ET2009の見どころを紹介 〜ものづくりの手法が変わる組込みの今を感じて欲しい
山田敏行ET実行委員長に聞く
09 11/10
今年から組込みシステム技術協会(JASA)のET実行委員長に、横河ディジタルコンピュータ・エンベデッドプロダクト事業部の山田敏行事業部長兼開発センター長が就任した。実行委員長として初のET開催を前に、「今まさにものづくりが変化している様を感じて欲しい」という山田委員長(写真)に、今年のETの見どころを聞いた。

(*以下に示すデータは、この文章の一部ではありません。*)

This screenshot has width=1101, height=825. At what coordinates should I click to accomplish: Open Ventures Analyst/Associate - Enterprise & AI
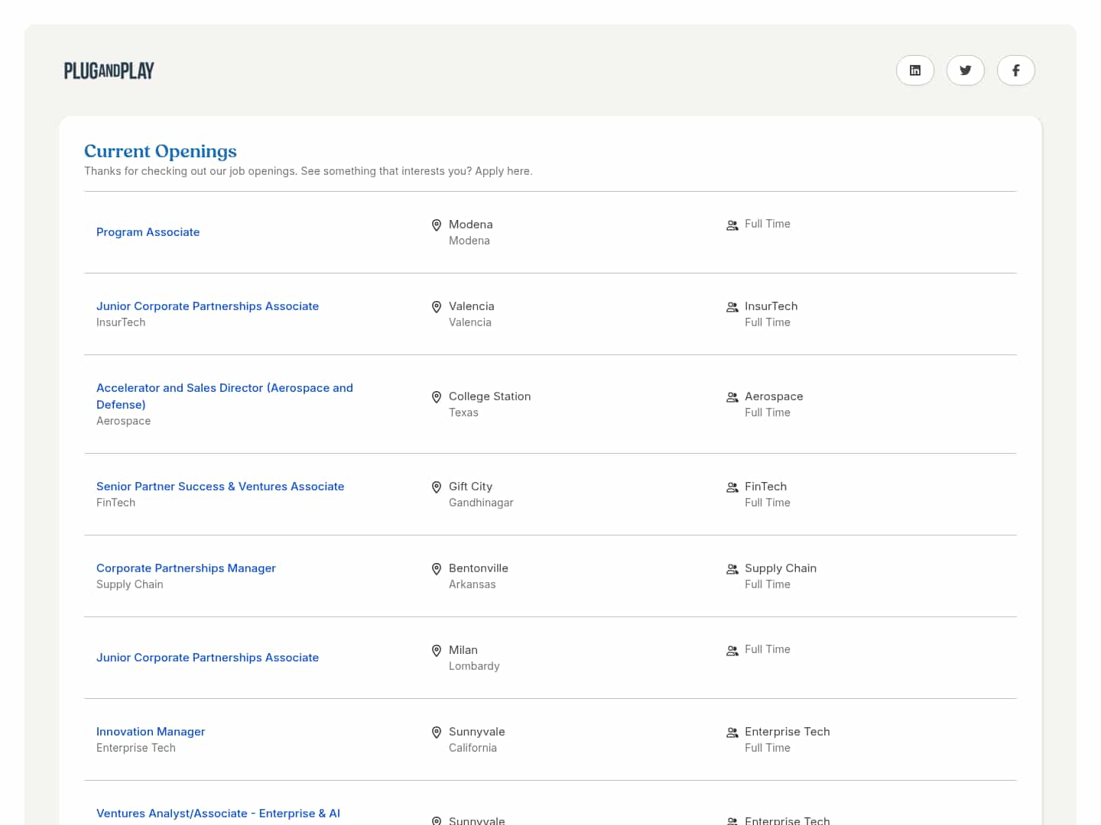coord(218,814)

―市場の厳しさが続く中でETを迎えることになりましたが。
山田 まず、今年のETを語る前に、組込みの世界が置かれている現状を整理したいと思います。組込みシステム開発の世界では、完成品の高機能化、短納期化、価格の下落、コストカットという様々な要因から、開発を効率化する必要に迫られており、プラットフォーム開発が進んでいます。そうなると、今までのような「デザイン」から、既存のものを組み合わせる「インテグレーション」の技術や基盤が求められる訳です。完成した組込み製品は、複数の入り組んだ技術が使用されたものになります。
―
そこで注目を集めているのが・・・
山田 グーグルのアンドロイドという訳です。オープンソースということで、各社が飛びついた。来年発売される携帯電話端末は、それ以降も使われるかどうかは別として、まずアンドロイドベースのものが一番多いでしょう。そのため、現在アンドロイドで各メーカーの内部で開発を行っているところです。それでも、まだ出てきたばかりの技術ですから、情報も技術者も足りない状態です。
―そのほかには。
山田 効率的な開発を行う一方で、組込みシステムは品質を確保しなければならない。エレベーター、プラント、医療、自動車然りです。これまでハードで実現してきた安全面を、今はソフトで実施しなければならなくなりました。そのために、効率化と同時に当然品質を確保していく必要があります。また、技術は進化し、エコの追い風を受けてマルチコアプロセッサーがいよいよ普及します。
―技術の進化は歓迎すべきではないでしょうか。
山田 そのように新しい技術動向に目を奪われがちですが、それ以上に重要なのが、安全・品質を確保しつつ、複数ベンダーのソフトやハードのテクノロジーで作られた、複雑なシステムをいかに問題なく開発していけるかということです。それが、上流でのしっかりとした設計と、ブラックボックス化された組込みシステムのどこにバグがあるのかを可視化する検証・テスト技術という訳です。この領域には、ツールの利用が欠かせません。ETでは新設の設計・検証トラックや、各社のブースで最新技術を紹介していきます。
―まさにものづくりの手法に変化が生れていますね。
山田 アンドロイドのようなプラットフォームに、オープン仕様の部品を載せて組み上げ式で開発することで、ソフト開発の大規模化やコスト問題、短納期化に対応し、システムを組み上げた最後の段階でツールを使ってしっかりとしたテストを行い、安全性を検証する、そのような開発手法に対応するための技術要素が今年のETの注目テーマといえるでしょう。
―最後にメッセージをお願いします。
山田 景気が悪いときには、人は知恵を搾り出すものです。これまでのETは、エンジニアが今後を見据えて最新動向を体感に来るという側面がありましたが、今年のETの会場では、今まさに必要な、リアルな課題が見つけられるはずです。技術者だけでなく、マーケティングや経営者にとっても重要な意味を持つでしょう。